In tutti questi anni per me
siete state delle amiche, delle amanti e persino una nuova famiglio.
Non saprò
mai come sdebitarmi con voi.
·
Non
essere sciocco, non ci devi niente. Anche
tu per noi sei molto importante, sei un figlio della mia foresta, cosi
come
tutte le creature che la popolano. Prima di separarci io e le mie
sorelle,
abbiamo pensato di farti donno di un altro regalo. Spero che ti
ricorderai di
lui. Mi disse prima di indicare una parte della foresta.
Dal punto da lei
indicato, usci un enorme e bellissimo stallone nero. Era il cavallo
più grosso
e più imponente che io avessi mai visto. Al garrese arrivava
benissimo a un
metro e novanta, mentre la testa mi superava di un bel po’.
aveva una criniera
molto lunga e liscia, cosi come la coda. E i suoi occhi, erano qualcosa
che io
non avevo mai visto in natura. Erano di un verde simili a quelli della
Driade,
e da essi si percepiva un’intelligenza fuori dal comune. Fu
quando vidi le sue
zampe che capi chi era quel stallone. La pelliccia intorno alle zampe
era
finca, e mi ricordai subito del piccolo puledro con cui giocai quando
ero
piccolo.
·
Dalla
tua faccia vedo che l’hai riconosciuto. E
il piccolo puledro con cui giocavi da piccolo, ma come puoi vedere
ormai e
diventato uno stallone. Mi disse lei sorridendo alla faccia che io
stavo
facendo.
·
Come
mai e qui? Chiesi a lei, mentre lo
stallone si avvicinava a noi.
·
Non
ti ha mai dimenticato in tutti questi anni.

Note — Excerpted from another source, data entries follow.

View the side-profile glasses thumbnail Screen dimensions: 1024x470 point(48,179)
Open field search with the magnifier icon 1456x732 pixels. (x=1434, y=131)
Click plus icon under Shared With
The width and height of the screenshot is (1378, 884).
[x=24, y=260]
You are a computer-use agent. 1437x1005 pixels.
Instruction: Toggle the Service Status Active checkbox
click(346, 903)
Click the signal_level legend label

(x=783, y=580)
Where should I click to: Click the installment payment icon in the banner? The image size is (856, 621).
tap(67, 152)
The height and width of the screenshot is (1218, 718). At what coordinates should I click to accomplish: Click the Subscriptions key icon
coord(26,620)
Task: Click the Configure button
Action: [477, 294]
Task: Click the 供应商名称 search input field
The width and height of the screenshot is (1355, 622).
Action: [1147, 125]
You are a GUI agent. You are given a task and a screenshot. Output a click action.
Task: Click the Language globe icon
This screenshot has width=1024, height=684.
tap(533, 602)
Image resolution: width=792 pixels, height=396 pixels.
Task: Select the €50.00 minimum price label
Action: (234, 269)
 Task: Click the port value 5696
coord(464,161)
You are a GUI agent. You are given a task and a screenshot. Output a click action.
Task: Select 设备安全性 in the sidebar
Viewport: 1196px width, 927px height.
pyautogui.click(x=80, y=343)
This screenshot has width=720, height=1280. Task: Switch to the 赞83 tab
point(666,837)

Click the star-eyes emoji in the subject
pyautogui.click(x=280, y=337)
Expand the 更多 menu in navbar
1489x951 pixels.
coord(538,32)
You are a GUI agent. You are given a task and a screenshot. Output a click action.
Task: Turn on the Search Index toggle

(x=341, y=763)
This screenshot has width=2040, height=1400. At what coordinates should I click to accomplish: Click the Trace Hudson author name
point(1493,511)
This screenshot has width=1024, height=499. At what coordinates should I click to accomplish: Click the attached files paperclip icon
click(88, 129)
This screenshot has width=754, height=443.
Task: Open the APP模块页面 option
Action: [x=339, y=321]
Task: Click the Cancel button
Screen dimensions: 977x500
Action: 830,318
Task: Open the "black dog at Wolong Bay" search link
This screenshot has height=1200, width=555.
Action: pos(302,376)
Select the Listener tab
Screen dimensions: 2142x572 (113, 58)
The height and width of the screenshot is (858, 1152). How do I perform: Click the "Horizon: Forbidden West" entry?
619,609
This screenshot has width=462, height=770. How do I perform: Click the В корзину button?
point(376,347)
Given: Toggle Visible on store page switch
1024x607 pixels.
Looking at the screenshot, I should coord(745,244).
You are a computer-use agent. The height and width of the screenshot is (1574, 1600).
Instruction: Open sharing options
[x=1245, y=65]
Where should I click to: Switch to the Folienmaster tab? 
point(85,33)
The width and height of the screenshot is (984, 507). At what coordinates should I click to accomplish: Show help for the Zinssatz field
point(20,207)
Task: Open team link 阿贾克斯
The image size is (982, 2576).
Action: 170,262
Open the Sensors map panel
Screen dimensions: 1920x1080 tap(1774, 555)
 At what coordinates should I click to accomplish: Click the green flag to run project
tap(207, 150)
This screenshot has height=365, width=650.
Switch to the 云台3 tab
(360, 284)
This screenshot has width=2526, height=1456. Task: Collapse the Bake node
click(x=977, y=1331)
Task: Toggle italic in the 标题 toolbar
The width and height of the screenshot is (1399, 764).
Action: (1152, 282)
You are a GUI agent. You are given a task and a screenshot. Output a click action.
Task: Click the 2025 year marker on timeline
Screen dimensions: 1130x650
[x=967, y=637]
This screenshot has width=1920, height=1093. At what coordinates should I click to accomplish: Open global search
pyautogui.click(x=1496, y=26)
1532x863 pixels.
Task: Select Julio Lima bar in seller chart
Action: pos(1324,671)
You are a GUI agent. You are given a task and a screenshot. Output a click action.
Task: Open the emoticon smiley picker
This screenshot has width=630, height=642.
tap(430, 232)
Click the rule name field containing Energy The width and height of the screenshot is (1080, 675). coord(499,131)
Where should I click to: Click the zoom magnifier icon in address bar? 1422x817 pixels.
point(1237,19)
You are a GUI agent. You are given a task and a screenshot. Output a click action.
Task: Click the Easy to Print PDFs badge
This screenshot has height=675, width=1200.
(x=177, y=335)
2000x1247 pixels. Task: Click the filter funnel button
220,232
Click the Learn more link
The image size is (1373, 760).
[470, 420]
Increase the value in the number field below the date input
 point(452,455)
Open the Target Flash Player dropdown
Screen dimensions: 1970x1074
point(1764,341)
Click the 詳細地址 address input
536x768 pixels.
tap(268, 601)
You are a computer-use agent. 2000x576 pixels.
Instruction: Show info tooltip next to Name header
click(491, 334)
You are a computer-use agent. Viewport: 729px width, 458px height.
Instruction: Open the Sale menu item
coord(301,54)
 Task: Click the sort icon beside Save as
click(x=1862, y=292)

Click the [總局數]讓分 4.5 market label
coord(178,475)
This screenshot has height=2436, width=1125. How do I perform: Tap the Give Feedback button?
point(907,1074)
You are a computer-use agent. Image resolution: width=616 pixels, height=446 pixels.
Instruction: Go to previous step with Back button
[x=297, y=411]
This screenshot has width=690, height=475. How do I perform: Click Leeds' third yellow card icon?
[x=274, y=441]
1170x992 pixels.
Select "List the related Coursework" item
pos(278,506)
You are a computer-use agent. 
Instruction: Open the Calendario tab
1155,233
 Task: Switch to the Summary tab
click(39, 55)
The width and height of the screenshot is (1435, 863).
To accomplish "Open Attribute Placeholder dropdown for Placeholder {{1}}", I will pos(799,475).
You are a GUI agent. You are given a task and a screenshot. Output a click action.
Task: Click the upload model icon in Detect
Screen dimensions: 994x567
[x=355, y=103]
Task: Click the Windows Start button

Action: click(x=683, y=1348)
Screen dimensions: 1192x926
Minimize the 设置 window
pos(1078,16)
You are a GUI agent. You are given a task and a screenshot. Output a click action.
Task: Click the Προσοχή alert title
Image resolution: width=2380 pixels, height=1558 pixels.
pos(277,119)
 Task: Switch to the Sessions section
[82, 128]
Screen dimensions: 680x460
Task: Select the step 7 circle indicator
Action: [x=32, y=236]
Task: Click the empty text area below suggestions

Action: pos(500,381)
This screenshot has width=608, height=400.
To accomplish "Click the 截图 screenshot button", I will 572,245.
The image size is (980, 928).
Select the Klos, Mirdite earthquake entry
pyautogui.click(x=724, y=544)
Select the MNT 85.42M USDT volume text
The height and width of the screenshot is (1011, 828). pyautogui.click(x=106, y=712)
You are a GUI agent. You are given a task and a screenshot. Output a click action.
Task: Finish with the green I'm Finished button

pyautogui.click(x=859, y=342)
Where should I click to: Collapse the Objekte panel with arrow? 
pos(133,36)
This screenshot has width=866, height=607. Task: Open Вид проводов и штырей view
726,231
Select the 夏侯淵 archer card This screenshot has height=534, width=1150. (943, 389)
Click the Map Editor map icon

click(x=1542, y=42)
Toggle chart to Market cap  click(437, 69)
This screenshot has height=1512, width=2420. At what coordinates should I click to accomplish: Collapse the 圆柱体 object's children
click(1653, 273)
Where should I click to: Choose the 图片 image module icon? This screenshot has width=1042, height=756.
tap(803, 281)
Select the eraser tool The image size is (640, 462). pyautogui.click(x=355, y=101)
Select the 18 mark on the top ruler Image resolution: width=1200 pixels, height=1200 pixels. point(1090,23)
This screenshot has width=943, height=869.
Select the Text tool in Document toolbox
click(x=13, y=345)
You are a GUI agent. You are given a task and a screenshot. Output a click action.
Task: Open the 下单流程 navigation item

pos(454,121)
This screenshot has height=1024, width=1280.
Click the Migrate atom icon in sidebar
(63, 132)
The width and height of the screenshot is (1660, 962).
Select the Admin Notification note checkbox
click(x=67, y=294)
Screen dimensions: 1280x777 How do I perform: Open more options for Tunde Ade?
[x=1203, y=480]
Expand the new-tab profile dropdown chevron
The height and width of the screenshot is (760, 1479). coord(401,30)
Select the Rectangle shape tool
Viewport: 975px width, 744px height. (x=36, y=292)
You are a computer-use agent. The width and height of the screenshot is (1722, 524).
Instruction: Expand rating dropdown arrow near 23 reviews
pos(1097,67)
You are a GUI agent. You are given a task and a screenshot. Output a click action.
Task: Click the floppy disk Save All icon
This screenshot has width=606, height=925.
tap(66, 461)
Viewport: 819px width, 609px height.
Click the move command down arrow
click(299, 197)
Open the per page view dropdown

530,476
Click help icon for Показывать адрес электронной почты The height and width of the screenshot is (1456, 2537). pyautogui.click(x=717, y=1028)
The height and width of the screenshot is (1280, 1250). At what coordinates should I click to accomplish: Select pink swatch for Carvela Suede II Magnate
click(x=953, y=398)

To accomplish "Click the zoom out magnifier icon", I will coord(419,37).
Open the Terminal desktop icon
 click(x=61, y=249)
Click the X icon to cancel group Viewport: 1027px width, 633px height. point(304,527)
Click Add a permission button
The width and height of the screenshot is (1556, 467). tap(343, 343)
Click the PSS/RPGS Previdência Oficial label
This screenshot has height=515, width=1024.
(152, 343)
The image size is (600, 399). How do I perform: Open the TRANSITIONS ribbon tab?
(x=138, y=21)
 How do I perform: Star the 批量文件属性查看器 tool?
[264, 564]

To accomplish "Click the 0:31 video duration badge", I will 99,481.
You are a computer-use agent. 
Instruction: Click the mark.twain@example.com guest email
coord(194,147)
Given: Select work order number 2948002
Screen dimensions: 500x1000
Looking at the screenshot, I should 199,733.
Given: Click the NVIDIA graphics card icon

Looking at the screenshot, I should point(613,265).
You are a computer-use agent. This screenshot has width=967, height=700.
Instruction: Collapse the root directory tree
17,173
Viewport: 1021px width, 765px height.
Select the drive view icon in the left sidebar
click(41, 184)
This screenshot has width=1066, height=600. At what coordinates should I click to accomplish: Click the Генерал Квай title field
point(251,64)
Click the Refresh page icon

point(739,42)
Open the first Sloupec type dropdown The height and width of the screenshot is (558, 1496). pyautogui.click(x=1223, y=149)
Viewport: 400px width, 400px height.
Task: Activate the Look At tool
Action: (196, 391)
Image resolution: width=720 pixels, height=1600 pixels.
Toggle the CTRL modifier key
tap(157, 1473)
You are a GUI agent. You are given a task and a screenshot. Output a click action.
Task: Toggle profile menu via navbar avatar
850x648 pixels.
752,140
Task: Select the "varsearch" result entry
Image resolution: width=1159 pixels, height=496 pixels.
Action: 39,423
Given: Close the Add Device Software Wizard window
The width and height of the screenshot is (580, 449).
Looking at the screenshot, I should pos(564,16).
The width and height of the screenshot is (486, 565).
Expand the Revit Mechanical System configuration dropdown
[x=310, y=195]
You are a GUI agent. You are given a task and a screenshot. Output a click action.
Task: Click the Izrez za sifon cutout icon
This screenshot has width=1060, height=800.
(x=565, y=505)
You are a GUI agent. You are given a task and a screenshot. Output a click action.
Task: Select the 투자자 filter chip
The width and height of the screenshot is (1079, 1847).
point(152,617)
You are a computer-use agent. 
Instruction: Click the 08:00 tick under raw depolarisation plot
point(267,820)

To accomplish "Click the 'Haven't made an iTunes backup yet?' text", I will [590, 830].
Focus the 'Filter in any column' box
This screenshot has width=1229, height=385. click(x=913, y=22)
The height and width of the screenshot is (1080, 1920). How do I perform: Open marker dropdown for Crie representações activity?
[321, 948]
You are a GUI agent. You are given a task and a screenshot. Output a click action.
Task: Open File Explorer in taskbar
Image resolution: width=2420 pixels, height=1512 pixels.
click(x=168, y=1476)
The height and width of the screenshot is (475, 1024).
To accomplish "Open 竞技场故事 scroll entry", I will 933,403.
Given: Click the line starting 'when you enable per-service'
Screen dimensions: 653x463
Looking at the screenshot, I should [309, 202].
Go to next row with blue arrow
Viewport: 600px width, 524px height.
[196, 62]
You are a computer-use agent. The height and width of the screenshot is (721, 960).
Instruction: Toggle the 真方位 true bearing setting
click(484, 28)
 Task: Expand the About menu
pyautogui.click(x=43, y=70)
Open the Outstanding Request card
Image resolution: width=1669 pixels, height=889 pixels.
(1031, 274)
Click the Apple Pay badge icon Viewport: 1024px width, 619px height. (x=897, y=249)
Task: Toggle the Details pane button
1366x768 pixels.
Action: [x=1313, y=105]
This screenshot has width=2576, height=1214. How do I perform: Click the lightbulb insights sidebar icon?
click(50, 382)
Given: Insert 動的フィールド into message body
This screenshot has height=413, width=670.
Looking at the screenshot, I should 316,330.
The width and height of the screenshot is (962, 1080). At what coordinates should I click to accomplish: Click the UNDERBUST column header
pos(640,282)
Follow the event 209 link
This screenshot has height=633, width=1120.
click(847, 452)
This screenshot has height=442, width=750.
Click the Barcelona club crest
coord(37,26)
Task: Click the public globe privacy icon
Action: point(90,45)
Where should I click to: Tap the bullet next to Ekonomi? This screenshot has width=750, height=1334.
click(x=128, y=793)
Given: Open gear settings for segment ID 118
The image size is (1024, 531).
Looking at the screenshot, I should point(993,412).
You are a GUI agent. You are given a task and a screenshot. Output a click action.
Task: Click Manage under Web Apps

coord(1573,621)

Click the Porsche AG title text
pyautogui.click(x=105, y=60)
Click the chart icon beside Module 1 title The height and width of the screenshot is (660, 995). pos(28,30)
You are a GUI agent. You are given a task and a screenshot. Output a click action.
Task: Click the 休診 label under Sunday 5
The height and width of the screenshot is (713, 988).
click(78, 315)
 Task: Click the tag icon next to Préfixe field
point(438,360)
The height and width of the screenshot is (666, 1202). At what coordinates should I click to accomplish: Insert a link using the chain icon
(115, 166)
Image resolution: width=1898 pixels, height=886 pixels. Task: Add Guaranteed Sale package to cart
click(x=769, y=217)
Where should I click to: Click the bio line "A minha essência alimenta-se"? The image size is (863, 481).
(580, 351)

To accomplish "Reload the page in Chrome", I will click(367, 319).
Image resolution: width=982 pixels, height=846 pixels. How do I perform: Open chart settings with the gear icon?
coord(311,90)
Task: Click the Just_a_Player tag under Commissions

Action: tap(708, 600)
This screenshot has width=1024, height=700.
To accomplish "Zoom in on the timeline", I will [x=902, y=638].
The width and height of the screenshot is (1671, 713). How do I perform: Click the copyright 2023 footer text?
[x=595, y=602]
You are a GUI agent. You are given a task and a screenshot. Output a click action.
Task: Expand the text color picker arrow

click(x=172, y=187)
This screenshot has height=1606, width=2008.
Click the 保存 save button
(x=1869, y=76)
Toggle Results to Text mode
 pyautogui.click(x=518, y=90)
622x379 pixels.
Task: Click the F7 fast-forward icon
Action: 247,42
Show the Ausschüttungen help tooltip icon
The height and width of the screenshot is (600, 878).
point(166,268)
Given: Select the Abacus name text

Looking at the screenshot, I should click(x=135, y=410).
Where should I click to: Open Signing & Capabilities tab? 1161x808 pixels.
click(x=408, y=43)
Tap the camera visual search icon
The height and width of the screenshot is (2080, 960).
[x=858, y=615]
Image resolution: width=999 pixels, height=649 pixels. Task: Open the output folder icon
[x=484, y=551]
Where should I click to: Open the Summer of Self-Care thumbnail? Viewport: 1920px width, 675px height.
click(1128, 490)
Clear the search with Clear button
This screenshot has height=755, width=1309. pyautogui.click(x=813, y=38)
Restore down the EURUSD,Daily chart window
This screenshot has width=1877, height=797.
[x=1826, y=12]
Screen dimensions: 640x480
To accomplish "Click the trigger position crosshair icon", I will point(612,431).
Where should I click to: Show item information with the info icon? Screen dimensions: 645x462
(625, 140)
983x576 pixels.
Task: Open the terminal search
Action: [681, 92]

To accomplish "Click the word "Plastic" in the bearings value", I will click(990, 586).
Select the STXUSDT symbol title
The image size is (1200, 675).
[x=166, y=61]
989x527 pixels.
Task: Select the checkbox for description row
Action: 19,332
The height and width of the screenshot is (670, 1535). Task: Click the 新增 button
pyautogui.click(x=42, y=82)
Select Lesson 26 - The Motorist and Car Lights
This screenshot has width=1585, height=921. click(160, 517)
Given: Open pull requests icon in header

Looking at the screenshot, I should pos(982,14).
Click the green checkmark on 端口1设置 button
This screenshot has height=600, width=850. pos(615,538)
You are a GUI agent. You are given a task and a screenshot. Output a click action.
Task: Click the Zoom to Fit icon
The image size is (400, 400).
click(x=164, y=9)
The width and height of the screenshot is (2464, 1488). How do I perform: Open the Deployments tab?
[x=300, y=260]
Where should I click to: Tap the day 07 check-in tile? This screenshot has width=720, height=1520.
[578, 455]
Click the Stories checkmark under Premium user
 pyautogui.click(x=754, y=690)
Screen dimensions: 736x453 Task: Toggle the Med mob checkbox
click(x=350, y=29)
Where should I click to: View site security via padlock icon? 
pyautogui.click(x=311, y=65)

Tra voi due, si e creato un legame molto stretto, per questo e qui. Non
molto
tempo fa, il guardiano di questa foresta e morto, e questo giovane
stallone e
venuto da me per prendere il suo posto.
·
Che
cose un guardiano della foresta? Chiesi io
curioso.
·
Il
guardiano della foresta, e un animale che io
scelgo. Lui ha il compito di mantenere la pace e proteggere tutti gli
animali,
di queste terra. io non posso essere da per tutto, per questo ho
bisogno di un
aiuto ogni tanto. Diventare guardiani della foresta, vuol dire
assumersi quel
compito. E per farlo la foresta ti da un aiuto. Come vedi e molto
più grande di
un cavallo normale, ma e anche più intelligente e
vivrà molto di più,
all’incirca come te.
·
Certo
che e sorprendente. Non avevo mai visto
un animale emanare questa presenza opprimente e reale. Li dissi mentre
accarezzavo il muso del cavallo.
·
E
difficilmente ne vedrai altri. Li ho chiesto
di seguirti e di accompagnarti nel viaggio che intraprenderai nella tua
vita.
Spero che lo tratterai come un compagno fedele, e lo considerai un buon
amico.
Perché lui per te ci sarà sempre. Nella sua
assenza ci occuperemo io e le mie
sorelle dei suoi doveri, quindi spero apprezzerai il nostro regalo.
·
Non
so che dire, e più di qualunque cosa io
potessi mai desiderare. Come si chiama?
·
Lui
e Thalion, abbine cura per me. Mi disse
prima di darmi un ultimo bacio e scomparire tra gli alberi.
Rimasi da solo
con
lui, li accarezzavo il muso e la criniera finché lui non mi
diede un piccolo
colpo con la testa invitandomi a salire. Con un salto, li saltai in
groppa, e
misi la sacca davanti a me. Con le mani mi tenevo alla sua criniera, e
quando
fui pronto lui comincio a galoppare.